Bioinformatics software names: the good, the bad, and the ugly

The Good

Given that I spend so much time criticising bad bioinformatics names, I probably should make more of an effort to those occasional flag names that I actually like! Here are a few:

RNAcentral: an international database of ncRNA sequences

A good reminder that a bioinformatics tool doesn't have to use acronyms or intialisms! The name is easy to remember and makes it fairly obvious as to what you might expect to find in this database.

KnotProt: a database of proteins with knots and slipknots

A simple, clever, and memorable, name. And once again, no acronym!

WormBase and FlyBase

Some personal bias here — I spent four years working at WormBase — but you have to admire the simplicity and elegance of the names. 'WormBase' sort of replaced it's predecessor ACeDB (A Caenorhabidtis elegans DataBase). I say 'sort of' because ACeDB was the name for both the underlying software (which continued to be used by WormBase) and the specific instance of the database that contained C. elegans data. This led to the somewhat confusing situation (circa 2000) of there being many public ACeDB databases for many different species, only one of which was the actual ACeDB resource with worm data.

The Bad

These are all worthy of a JABBA award:

The human DEPhOsphorylation database DEPOD: a 2015 update

I find it amusing that they couldn't even get the acronym correctly captitalized in the title of the paper. As the abstract confirms, the second 'D' in 'DEPOD' comes from the word 'database' which should be capitalized. So it is another tenuous selection of letters to form the name of the database, but I guess at least the name is unique and Google searches for depod database don't have any trouble finding this resource.

IMGT®, the international ImMunoGeneTics information system® 25 years on

It's a registered trademark and that little R appears at every mention of the name in the paper. This initialism is the first I've seen where all letters of the short name come from one word in the full name.

DoGSD: the dog and wolf genome SNP database

I have several issues with this:

  1. It's a poor acronym (not explicitly stated in the paper): Dog and wolf Genome Snp Database
  2. The word 'dog' contributes a 'D' to the name, but then you end up with 'DoG' in the final name. It looks odd.
  3. What did the poor wolf do to not get featured in the database name?
  4. The lower-case 'O' means that you potentially can read this as dog-ess-dee or do-gee-ess-dee.
  5. Why focus the name on just two types of canine species?

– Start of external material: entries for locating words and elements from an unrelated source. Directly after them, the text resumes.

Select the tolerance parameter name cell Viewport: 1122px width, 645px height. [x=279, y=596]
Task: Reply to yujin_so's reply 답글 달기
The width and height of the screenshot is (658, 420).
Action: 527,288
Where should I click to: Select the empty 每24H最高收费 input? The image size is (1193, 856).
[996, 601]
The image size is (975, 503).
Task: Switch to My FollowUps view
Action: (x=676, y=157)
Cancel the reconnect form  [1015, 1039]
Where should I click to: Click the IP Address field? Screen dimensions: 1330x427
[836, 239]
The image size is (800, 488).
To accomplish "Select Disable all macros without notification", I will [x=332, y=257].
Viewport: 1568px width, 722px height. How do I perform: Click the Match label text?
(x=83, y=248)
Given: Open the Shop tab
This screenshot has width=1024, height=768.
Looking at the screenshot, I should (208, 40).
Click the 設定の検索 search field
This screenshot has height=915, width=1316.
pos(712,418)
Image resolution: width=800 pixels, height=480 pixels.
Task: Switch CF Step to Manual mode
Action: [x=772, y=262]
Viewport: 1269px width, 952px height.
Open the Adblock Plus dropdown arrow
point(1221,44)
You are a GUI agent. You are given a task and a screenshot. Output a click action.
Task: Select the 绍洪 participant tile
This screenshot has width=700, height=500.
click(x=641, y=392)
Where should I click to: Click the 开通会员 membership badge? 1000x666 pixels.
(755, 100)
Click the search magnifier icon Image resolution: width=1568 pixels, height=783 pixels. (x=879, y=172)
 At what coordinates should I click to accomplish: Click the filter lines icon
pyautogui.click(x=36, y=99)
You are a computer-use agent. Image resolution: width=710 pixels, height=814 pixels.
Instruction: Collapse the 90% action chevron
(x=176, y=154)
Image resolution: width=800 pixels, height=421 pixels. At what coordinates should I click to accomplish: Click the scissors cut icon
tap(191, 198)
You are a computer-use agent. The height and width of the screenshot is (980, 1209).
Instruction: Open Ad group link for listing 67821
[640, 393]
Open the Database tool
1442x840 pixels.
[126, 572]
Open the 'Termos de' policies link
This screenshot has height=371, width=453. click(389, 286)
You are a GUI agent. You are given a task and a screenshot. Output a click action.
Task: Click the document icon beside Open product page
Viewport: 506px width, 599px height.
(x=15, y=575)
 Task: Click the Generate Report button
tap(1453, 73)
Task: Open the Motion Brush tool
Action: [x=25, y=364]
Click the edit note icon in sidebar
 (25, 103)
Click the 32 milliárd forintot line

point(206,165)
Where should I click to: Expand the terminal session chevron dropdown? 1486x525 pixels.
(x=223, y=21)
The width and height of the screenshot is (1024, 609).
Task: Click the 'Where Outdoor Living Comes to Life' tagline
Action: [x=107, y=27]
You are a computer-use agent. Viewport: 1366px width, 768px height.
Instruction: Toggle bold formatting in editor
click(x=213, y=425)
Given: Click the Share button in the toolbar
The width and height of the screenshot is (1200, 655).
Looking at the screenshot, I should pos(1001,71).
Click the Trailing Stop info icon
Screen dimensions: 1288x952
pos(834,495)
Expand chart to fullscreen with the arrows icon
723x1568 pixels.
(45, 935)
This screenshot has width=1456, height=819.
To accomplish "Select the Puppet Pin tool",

What if they wanted to add SNPs from Jackals or Coyotes, are they going to change the name of the database? They could have just called this something like 'The Canine SNP Database' and avoided all of these problems.

The Ugly

Maybe not JABBA-award winners, but they come with their own problems:

MulRF: a software package for phylogenetic analysis using multi-copy gene trees

Sometimes using the lower-case letter 'L' in any name is just asking for trouble. Depending on the font, it can look like the number 1 or even a pipe character '|'. The second issue is concerns the pronouncability of this name. Mull-urf? Mull-ar-eff? It doesn't trip off the tongue.

DupliPHY-Web: a web server for DupliPHY and DupliPHY-ML

This tool is all about looking for gene duplications from a phylogenetic perspective, hence 'Dupli' + 'PHY'. I actually think this is quite a good choice of name, except for the inconsistent, and visually jarring, use of mixed case. Why not just 'Dupliphy'?

ChiTaRS 2.1—an improved database of the chimeric transcripts and RNA-seq data with novel sense–antisense chimeric RNA transcripts

It's not spelt out in detail, but one can assume that 'ChiTaRS' derives from the following letters: CHImeric Transcripts And Rna-Seq data. So it is not being a bogus bioinformatics acronym in that respect. But I find it visually unappealing. Mixed capitalization like this never scans well.

DoRiNA 2.0—upgrading the doRiNA database of RNA interactions in post-transcriptional regulation

The paper doesn't explicitly state how the word 'DoRiNA' is formed other than saying:

we have built the database of RNA interactions (doRiNA)

So one can assume that those letters are derived from 'Database Of Rna INterActions'. On the plus side, it is a unique name easily searchable with Google. On the negative side, it seems strange to have 'RNA' as part of your database name, only with an additional letter inserted inbetween.